Thursday, August 28, 2014

Top Hacks for the Lazy Person

#1 The bus stalling hack

When you are too lazy to run to the bus that you could catch if you actually took the effort to increase your pace - make eye contact with the driver and frown and huff-and-puff and move your hands really fast and still walk at your normal pace. It works like a charm if used sparingly and run like an idiot.

#2 The skip chores hack

When you are home and all you want to do is see TV and sleep on the couch but you have 27 and a half a dozen chores to complete, yawn and say you're tired in the most convincing manner possible. It does get postponed a few hours, until you finish that Sandra Bullock movie.

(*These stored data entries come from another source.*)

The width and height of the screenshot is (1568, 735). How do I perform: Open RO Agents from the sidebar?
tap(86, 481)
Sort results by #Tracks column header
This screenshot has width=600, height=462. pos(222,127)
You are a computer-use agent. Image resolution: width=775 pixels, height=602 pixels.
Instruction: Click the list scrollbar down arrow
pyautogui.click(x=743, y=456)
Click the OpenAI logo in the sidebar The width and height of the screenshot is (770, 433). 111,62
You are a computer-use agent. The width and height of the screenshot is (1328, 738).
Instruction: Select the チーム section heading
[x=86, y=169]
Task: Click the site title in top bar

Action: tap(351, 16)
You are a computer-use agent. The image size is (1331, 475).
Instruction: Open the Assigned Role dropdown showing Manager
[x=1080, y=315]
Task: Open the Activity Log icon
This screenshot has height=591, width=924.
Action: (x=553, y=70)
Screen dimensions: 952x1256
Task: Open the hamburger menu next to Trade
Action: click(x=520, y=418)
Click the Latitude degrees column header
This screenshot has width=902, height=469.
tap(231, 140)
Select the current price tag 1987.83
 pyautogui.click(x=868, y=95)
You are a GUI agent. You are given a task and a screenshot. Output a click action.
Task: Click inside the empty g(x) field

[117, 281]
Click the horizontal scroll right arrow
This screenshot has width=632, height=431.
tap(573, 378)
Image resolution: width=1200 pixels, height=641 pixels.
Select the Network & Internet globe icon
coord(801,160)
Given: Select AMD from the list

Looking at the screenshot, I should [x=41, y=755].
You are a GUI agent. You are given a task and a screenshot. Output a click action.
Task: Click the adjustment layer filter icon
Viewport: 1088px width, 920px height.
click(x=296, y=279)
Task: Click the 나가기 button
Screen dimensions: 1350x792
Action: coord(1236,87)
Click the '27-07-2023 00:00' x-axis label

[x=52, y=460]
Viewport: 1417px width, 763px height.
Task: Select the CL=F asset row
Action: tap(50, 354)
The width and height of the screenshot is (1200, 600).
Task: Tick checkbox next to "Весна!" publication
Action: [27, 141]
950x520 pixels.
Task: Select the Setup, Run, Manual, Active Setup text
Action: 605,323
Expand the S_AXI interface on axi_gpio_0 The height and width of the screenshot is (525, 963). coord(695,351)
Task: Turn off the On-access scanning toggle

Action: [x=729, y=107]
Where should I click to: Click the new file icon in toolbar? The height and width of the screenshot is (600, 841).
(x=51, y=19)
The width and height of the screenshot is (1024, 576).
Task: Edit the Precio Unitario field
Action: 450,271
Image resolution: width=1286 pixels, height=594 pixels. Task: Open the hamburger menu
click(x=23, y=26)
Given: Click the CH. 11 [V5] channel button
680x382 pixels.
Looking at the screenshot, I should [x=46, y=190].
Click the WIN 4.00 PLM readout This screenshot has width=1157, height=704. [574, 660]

#3 The clean your room routine

The trick to being lazy and still living in an inhabitable space lies in one thing - what the eye can't see, the world doesn't know. For example, my hostel room has a cupboard, bed and table. If I have created a pyramid of junk on bed - it shall be displaced to the table when I sleep and then progressively to the cupboard when I wake up. It will be eventually cleared because somewhere in my system my father's strict discipline is still resident.

#4 Getting others to do stuff for you

People think am a nice, helpful person because I'm naturally so. Maybe. But one of the biggest perks of being helpful is getting small favours ;) There you go, I'm not a saint :-P

#5 Doing homework

All lazy people are like this. We are meticulous planners. We have every single day planned for homework/exam. Don't be fooled, that is simply our intelligent excuse to procrastinate actually doing work!

#6 When you need to buy something

Nobody has time to do groceries. Wait till thy neighbour asks "Can I get you anything?" ;)

#7 When you are too lazy to blog
Blog about laziness!!!

Statutory Warning - Being lazy continually is hazardous to health and work. Moderate addiction will require stamina and adrenaline to get work done on time.